Peter Beck Photography

 

 

Checkpoint Charlie

It has been over 20 years since I was last in Germany and even then my time in Berlin was limited and mainly based around drinking and clubbing.

2016 brought an opportunity for my husband and I to exhibit the Minotaur work in a Berlin gallery and this also brought an opportunity to explore and try and get an understanding of the complex history of the city.

Of all the places we visited in our brief few days, Checkpoint Charlie was the most poignant and revealing of the period when the city was divided by opposing political ideologies represented by the wall that ran through Berlin and stood as the symbol of the Cold War division.
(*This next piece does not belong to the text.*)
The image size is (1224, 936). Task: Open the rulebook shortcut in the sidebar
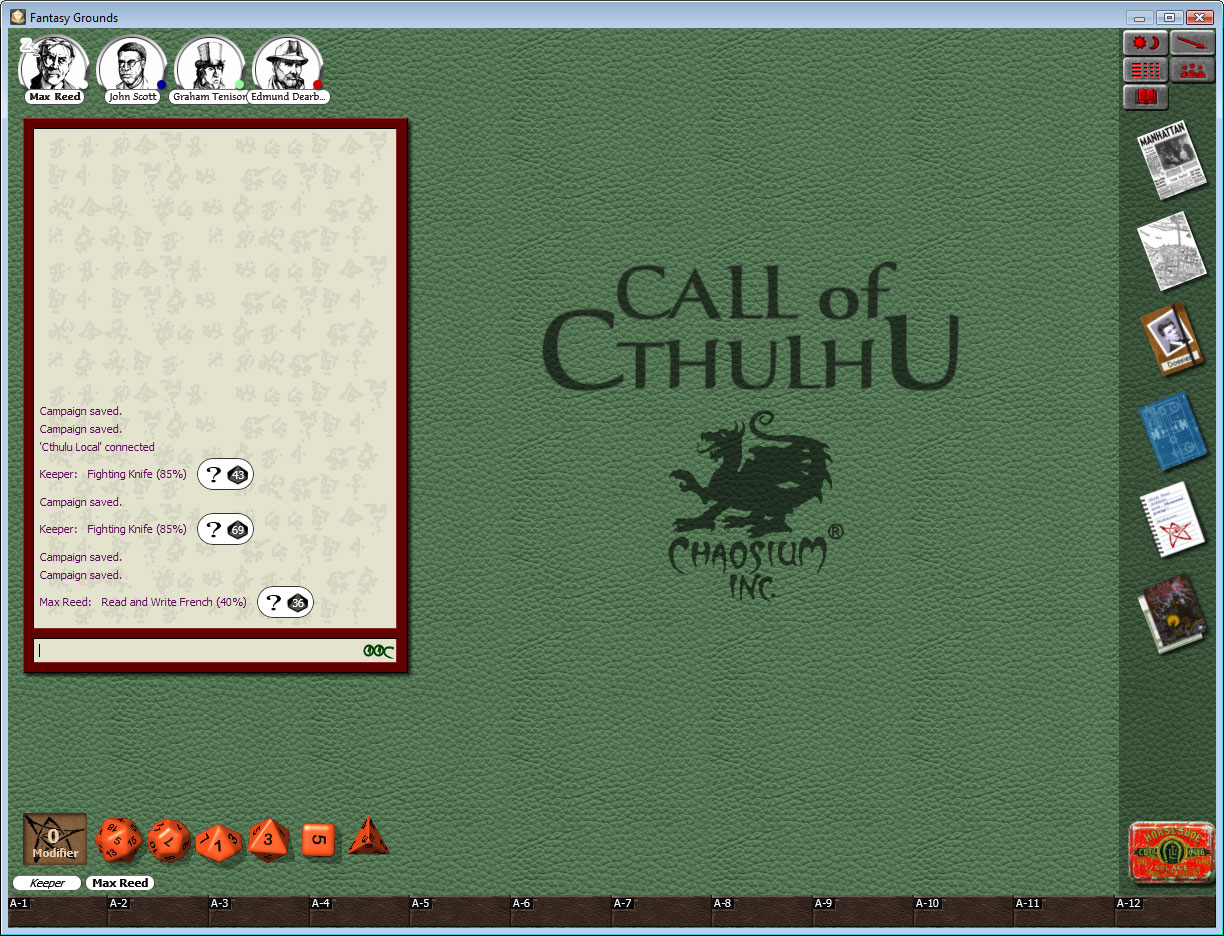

Checkpoint Charlie is now one of Berlin's busiest tourist locations. An open-air gallery situated along Friedrichstraße and Zimmerstraße tells the story of these streets and the violent madness of the cold war politics that forced people to risk everything to escape into the west. There is a solemnity as you read tragic story after tragic story and realise that these are events that have happened where you are standing and within the history of your own lifetime.

A portrait of an American soldier (by Rineke Dijkstra) now stands at the western end of the checkpoint. It serves as a reminder of a point in time before the trappings of western culture moved in to erode the history of these bloody streets. 

 

The Shard

Whilst the Shard was being built I was living in Bristol. But I visited London a number of times to go to an office just along from London Bridge. Each time I visited I somehow failed to look up and see what was being constructed above me.

Then a few years ago I moved back to London and properly looked at the Shard for the first time. It towers above anything else around it and yet I felt dissapointed because it didn't reach right up into the clouds. I guess I was expecting it to be a bit more Ballard.

I now see the Shard everday as I travel into the city for work. I have seen it in all weathers and all lights and have slowly started to full in love with it.

I took this photograph from a train window, I liked how the reflected lights resemble the tracks of the train and how they intercept the top of the tower and fill the sky.

I suspect it will appear in this blog often.

Beach Dancer

This is Beach Dancer. An image taken accidentally through the window of a beach side restaurant in Brighton.

It remains one of my favourite photoghs that I have taken myself. The fact that I was just playing around trying to capture the reflected beach front lights as a skateboarder came past is neither here nor there.